Not only that, but we can make their phone buzz whenever we want to – the equivalent of writing them a note on a piece of paper, walking up to them and placing it in their hand. This is a balance of power that we have sleepwalked into, and one that we still appear to be grappling with. It all raises one big question: what exactly is it that we want from our superstars?
Maybe we should have seen it coming...
For the British, that question is notoriously difficult to answer. We hate show-offs, but we hate bores. We hate opinionated loudmouths (*cough* Robbie Savage), but don’t get us started on wooden dullards.
Andy Murray won Wimbledon but still no one liked him, until he cried, then people saw he was human.

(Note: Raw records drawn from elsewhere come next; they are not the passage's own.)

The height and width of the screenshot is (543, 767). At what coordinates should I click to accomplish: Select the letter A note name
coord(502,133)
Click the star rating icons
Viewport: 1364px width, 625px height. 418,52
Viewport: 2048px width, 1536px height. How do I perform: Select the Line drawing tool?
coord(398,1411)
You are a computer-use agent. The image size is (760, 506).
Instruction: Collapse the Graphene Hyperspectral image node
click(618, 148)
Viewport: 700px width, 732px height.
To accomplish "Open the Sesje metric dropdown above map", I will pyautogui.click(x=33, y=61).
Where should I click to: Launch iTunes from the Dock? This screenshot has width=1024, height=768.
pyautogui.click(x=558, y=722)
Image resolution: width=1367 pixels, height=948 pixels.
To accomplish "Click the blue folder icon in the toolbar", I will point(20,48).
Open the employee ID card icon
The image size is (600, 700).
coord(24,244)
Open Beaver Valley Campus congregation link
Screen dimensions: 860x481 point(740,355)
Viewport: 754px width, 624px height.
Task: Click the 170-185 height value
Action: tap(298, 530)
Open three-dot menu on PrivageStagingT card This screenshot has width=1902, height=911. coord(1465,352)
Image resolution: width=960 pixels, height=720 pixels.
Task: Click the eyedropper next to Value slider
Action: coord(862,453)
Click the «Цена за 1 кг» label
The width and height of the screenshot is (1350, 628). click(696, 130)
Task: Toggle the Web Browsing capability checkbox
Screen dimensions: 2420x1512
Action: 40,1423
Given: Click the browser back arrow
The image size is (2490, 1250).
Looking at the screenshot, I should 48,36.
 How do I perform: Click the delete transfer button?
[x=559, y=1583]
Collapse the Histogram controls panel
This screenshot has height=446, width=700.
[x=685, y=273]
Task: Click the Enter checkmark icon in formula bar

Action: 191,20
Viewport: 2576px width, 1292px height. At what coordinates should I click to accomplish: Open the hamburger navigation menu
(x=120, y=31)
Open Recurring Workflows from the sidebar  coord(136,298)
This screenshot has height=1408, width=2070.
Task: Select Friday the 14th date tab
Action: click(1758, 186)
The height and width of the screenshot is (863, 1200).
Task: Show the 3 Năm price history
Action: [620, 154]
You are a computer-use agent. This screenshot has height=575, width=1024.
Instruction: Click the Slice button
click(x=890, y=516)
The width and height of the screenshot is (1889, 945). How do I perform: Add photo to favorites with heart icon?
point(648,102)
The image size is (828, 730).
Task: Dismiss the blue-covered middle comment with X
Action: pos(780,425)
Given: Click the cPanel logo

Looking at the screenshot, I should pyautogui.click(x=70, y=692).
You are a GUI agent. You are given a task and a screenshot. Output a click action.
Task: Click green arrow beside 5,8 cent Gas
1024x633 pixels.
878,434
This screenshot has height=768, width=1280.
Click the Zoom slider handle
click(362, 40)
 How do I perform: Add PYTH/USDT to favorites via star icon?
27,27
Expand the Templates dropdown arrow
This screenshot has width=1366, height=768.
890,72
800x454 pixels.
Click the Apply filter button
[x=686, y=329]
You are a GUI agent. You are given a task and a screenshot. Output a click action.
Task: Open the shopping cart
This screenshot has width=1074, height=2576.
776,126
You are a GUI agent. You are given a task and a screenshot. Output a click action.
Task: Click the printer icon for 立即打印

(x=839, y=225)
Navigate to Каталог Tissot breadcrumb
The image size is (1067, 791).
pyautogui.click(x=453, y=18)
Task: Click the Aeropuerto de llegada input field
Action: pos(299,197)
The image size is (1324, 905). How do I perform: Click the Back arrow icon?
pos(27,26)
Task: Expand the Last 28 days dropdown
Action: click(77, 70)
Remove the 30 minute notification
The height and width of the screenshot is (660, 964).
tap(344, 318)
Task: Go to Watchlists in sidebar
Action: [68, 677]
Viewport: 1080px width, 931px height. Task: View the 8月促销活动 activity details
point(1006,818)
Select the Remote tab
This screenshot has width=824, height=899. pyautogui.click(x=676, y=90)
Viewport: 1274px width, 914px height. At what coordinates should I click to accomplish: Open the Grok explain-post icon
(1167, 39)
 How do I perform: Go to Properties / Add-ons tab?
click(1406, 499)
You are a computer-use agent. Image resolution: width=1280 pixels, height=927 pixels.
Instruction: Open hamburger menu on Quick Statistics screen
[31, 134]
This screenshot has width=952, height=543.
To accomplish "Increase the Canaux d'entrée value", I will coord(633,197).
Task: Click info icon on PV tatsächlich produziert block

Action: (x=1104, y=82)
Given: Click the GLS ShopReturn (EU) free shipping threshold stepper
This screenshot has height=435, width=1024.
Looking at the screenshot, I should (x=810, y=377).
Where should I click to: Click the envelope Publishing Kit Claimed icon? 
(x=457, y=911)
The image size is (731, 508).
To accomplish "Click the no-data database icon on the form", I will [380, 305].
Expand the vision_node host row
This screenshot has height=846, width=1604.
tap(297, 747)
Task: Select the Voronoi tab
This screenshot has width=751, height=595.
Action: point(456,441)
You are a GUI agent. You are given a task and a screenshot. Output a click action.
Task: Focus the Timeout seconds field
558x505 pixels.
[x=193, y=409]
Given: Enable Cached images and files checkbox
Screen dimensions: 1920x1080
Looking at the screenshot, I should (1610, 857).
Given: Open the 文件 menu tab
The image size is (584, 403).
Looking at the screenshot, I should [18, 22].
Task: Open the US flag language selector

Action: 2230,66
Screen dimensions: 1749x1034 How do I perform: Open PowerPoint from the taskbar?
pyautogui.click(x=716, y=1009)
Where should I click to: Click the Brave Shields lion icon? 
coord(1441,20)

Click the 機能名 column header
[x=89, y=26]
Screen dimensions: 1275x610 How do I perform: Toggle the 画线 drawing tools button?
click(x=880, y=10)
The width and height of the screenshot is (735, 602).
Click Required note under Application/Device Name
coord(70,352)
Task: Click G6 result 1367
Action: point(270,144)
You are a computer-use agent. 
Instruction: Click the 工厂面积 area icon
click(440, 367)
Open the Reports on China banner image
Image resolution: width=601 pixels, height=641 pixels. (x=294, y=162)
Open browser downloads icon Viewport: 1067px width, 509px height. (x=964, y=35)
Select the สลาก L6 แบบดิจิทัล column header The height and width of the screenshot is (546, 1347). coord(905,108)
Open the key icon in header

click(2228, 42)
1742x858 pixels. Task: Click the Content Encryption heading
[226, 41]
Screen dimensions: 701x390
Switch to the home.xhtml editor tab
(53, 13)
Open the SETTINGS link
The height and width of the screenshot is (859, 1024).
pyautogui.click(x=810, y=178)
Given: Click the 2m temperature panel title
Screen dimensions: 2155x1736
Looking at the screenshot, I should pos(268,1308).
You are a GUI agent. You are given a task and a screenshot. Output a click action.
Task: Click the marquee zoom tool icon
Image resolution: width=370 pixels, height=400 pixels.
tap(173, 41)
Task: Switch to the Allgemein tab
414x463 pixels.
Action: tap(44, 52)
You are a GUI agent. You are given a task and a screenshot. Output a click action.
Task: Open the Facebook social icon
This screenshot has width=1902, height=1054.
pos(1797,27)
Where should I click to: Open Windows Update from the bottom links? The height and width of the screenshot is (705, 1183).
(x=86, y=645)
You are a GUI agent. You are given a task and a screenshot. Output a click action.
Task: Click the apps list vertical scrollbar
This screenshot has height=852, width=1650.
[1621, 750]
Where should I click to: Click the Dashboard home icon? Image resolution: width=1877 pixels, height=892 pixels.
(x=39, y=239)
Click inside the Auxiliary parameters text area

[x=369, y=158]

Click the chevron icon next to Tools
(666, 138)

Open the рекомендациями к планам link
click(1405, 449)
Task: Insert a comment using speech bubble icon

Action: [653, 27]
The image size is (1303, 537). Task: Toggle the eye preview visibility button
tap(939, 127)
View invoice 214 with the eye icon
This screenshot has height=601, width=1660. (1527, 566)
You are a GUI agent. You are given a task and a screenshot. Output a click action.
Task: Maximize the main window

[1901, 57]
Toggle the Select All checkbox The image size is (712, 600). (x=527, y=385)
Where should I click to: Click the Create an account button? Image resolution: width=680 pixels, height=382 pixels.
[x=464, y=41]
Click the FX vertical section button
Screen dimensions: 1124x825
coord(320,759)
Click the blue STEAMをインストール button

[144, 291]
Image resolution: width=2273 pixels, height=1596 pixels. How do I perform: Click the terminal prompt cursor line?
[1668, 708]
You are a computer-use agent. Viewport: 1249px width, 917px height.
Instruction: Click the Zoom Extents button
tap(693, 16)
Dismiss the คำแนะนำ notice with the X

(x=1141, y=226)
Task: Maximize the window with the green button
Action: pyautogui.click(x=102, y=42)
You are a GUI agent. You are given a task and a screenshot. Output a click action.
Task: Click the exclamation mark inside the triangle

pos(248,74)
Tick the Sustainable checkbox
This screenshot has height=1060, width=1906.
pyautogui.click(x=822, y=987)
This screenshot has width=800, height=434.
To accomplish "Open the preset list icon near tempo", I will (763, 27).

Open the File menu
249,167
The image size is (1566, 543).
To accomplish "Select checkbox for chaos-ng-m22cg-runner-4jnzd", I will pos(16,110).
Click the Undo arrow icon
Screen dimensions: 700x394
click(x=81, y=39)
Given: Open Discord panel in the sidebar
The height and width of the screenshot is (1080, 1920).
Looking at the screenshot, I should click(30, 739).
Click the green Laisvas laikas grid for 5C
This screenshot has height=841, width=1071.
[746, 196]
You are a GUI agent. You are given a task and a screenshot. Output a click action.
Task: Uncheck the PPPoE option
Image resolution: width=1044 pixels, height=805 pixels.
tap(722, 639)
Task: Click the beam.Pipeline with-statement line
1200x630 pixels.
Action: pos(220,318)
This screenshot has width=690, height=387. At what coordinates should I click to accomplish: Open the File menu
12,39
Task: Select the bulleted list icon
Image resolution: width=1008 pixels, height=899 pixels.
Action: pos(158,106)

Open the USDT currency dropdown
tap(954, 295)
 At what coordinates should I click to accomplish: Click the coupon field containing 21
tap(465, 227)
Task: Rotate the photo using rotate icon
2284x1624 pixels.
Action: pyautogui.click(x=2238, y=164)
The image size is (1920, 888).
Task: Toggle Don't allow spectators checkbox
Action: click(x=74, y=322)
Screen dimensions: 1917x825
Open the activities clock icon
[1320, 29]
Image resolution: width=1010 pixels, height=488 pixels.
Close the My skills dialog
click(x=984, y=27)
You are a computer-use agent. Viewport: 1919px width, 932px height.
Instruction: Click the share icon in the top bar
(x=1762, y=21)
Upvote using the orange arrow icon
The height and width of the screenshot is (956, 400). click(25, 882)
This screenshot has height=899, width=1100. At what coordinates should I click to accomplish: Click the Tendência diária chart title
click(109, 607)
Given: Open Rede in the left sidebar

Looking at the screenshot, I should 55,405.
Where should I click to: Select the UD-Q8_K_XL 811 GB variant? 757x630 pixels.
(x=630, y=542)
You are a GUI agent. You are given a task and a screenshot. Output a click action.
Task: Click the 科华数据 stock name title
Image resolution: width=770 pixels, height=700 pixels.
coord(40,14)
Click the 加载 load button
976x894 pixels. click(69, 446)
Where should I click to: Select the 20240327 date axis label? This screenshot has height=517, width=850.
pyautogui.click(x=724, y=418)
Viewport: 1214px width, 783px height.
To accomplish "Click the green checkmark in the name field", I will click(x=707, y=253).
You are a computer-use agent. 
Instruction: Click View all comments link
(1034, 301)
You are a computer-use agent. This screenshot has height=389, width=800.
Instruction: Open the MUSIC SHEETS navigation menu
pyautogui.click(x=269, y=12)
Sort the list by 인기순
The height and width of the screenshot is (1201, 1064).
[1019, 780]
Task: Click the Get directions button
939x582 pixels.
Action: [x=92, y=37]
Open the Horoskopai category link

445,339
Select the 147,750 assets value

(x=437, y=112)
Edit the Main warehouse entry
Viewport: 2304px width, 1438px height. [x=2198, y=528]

But human can be bad, too, like when John Terry cries and we all queue up to take the piss out of him.
Maybe we just have a bizarre national complex where we somehow project our own fears and insecurities onto the faces of our national figures. It puts the power back in our hands, giving us a sense of control that we may otherwise lack in our own pallid existences. As a nation we make our heroes walk a tightrope, and like crocodiles we lie in wait for them underneath.
Ultimately, Owen doesn’t really deserve any of this – even if he doesn't help himself. He was the normal lad with an extraordinary gift, who has now simply returned to his base form. He never went off the rails, he was never at the centre of a public scandal, and in his footballing career he was never anything less than a consummate professional. He is a very normal multimillionaire, and for that we feel we must punish him.